バチカンという国

 会社から在日ローマ法王庁大使館が見えます。普段は人、車とも出入りがほとんどない、ひっそりとした公館ですが、さすがに頻繁に出入りがあります。法王が亡くなったというニュースを3日早朝のCNNで見たのはチャンギ空港。泣いている人は見ませんでしたが、多くの人がTVモニターに見入っていました。

 国家の名称はバチカン市国ですから、バチカン市国大使館が正式名称かと思いきや、公式に『ローマ法王庁大使館・総領事館』となっています。
 バチカン市国ローマ法王国家元首とし、首相や外務大臣もいる立派な国家です。公用語ラテン語、外交用言語はフランス語、一般言語はイタリア語という奇妙な言語制度を持っていますが、ラテン語公用語にしているのは世界中にこの国だけのようです。
 カラフルな制服をまとった衛兵はスイス人で、一般には「スイス衛兵」と言われますが、つまりはスイス人傭兵。

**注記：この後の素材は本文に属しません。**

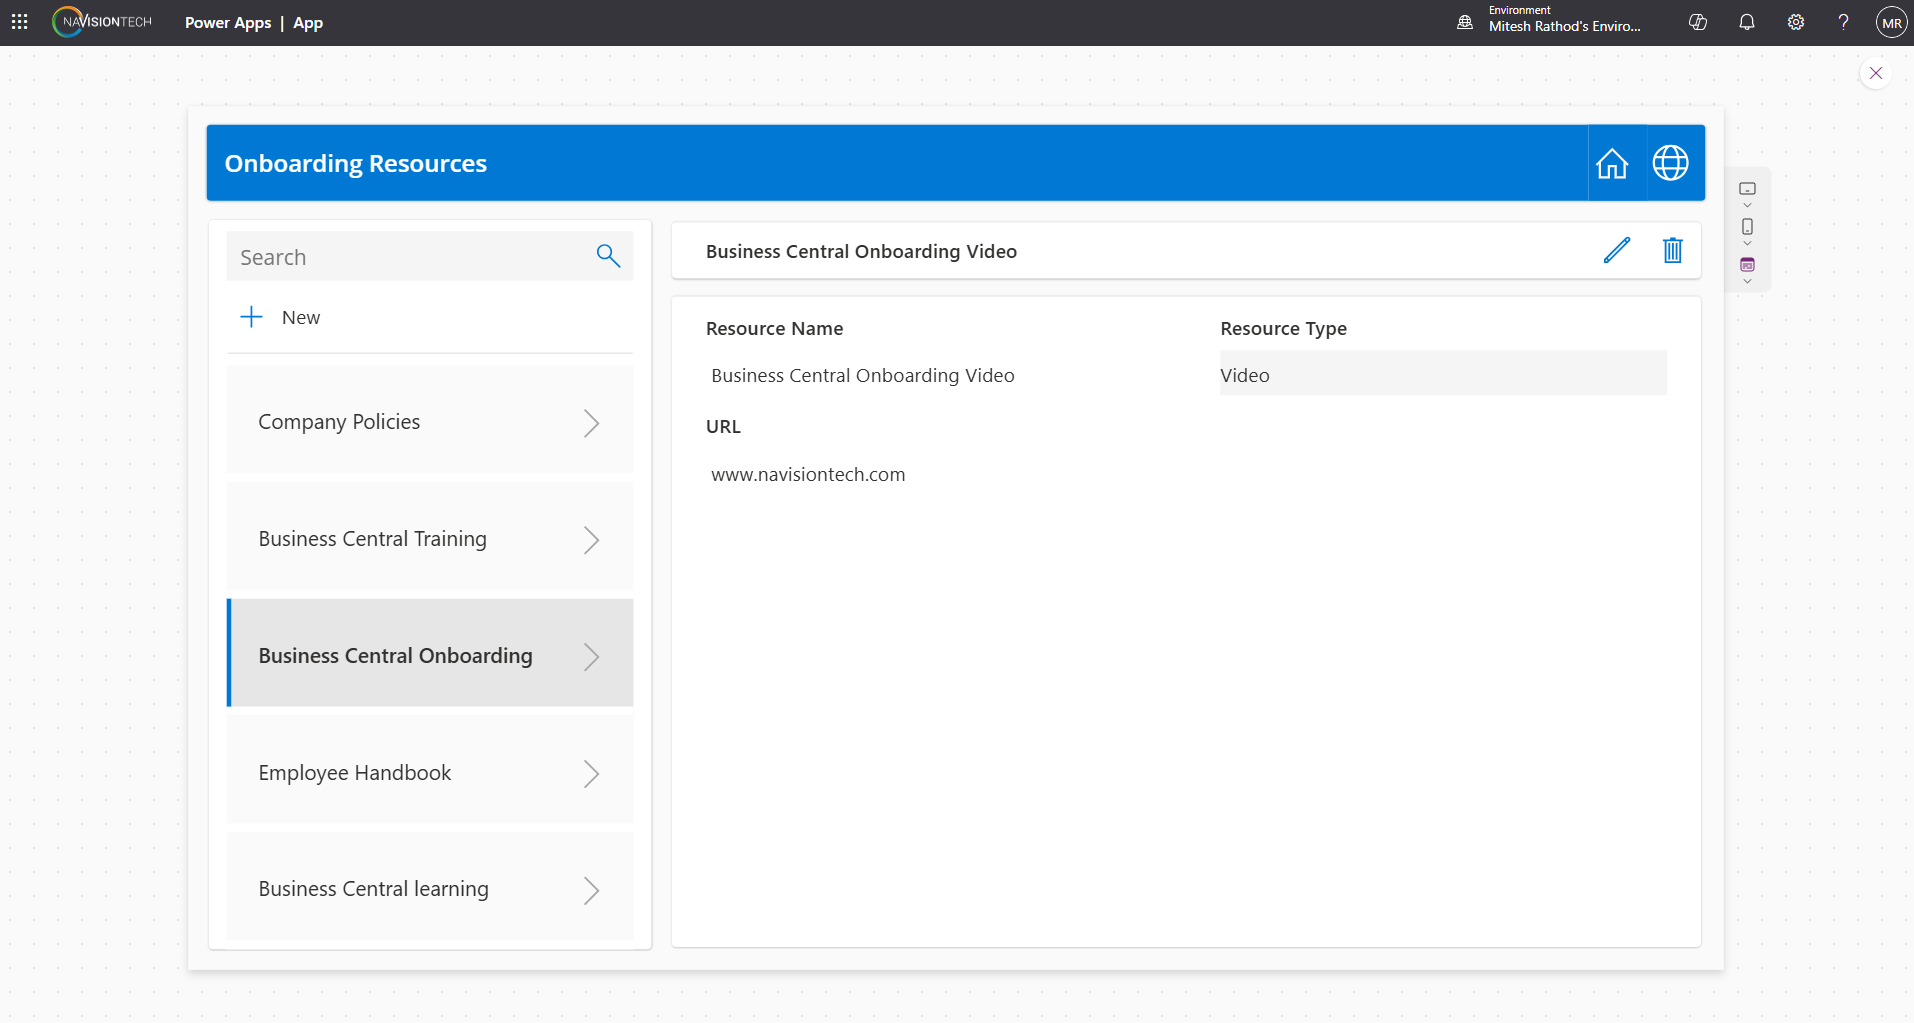Click into the Search input field
The image size is (1914, 1023).
[x=410, y=257]
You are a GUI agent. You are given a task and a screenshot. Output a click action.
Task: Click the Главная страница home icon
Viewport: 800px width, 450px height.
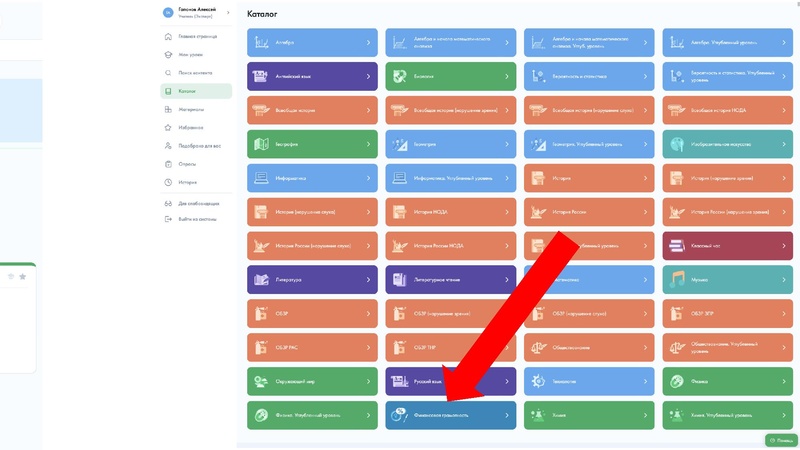pyautogui.click(x=167, y=36)
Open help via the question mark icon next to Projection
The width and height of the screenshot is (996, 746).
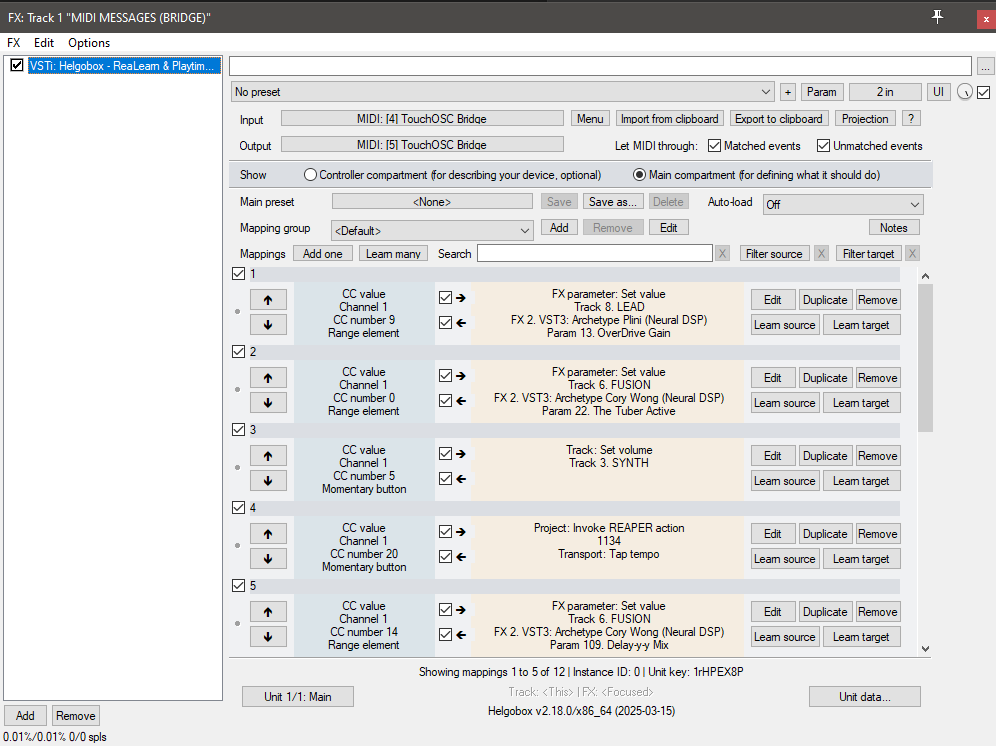click(x=909, y=118)
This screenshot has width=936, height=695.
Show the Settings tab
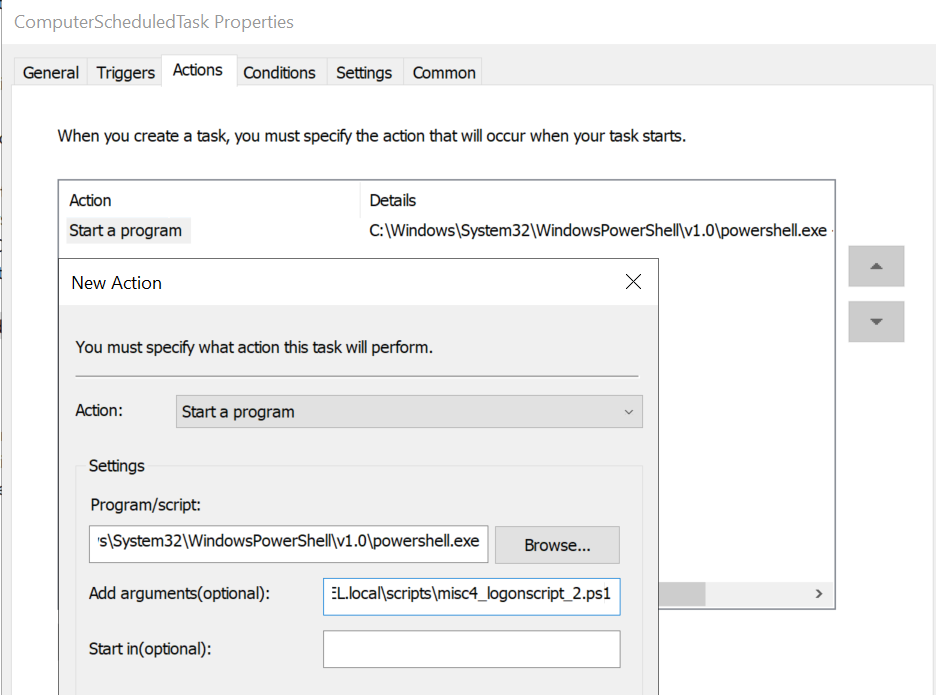point(364,72)

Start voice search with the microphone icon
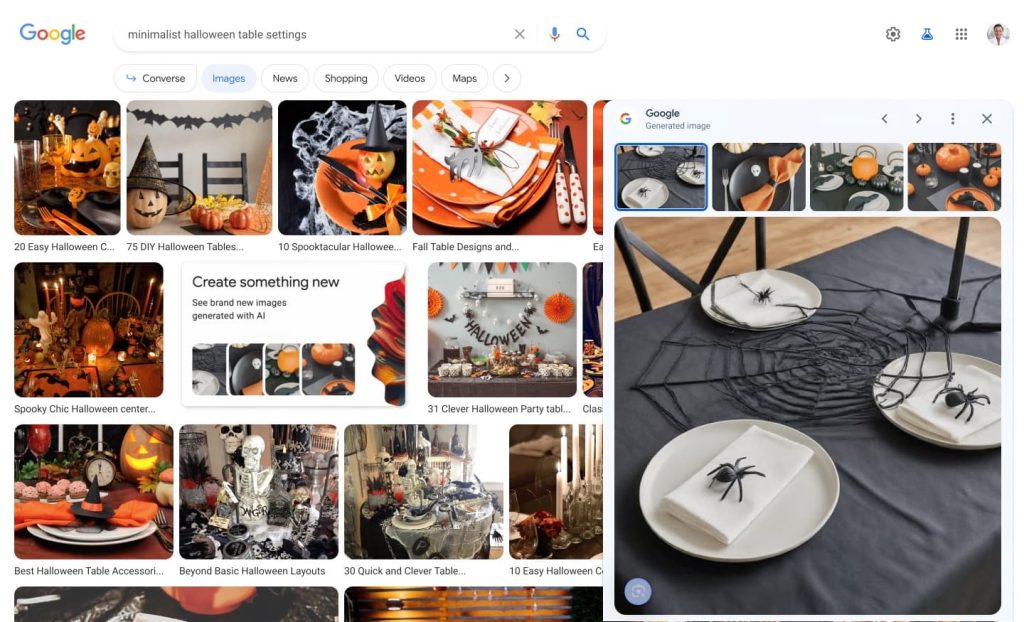tap(554, 34)
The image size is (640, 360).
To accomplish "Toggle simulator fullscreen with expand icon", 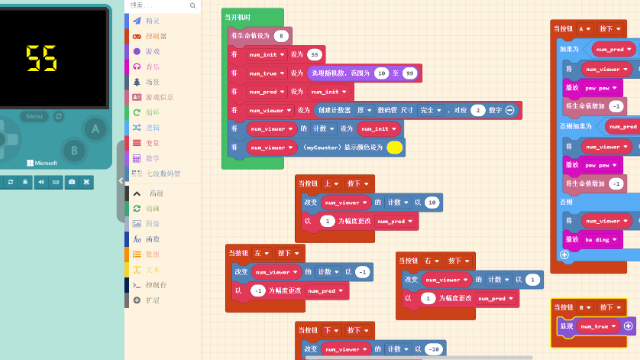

時計を始めとする精密機械産業が確立する以前のスイスは貧しく、傭兵で稼ぐ国で、第一次世界大戦で独仏それぞれに雇われたスイス人同士が戦った場面もあったようです。もっともバチカンでは戦力ではなく、身辺警護と儀じょう隊としての機能しかありません。

 これまでまったく縁がなかったバチカンですが、この数日の間に感じたのは 正義に基づく世界平和の確立と人心道義の昂揚を外交目標とするバチカンの志は高く、世界に対する影響力は恐ろしいほど高く責任は重い、と言うことです。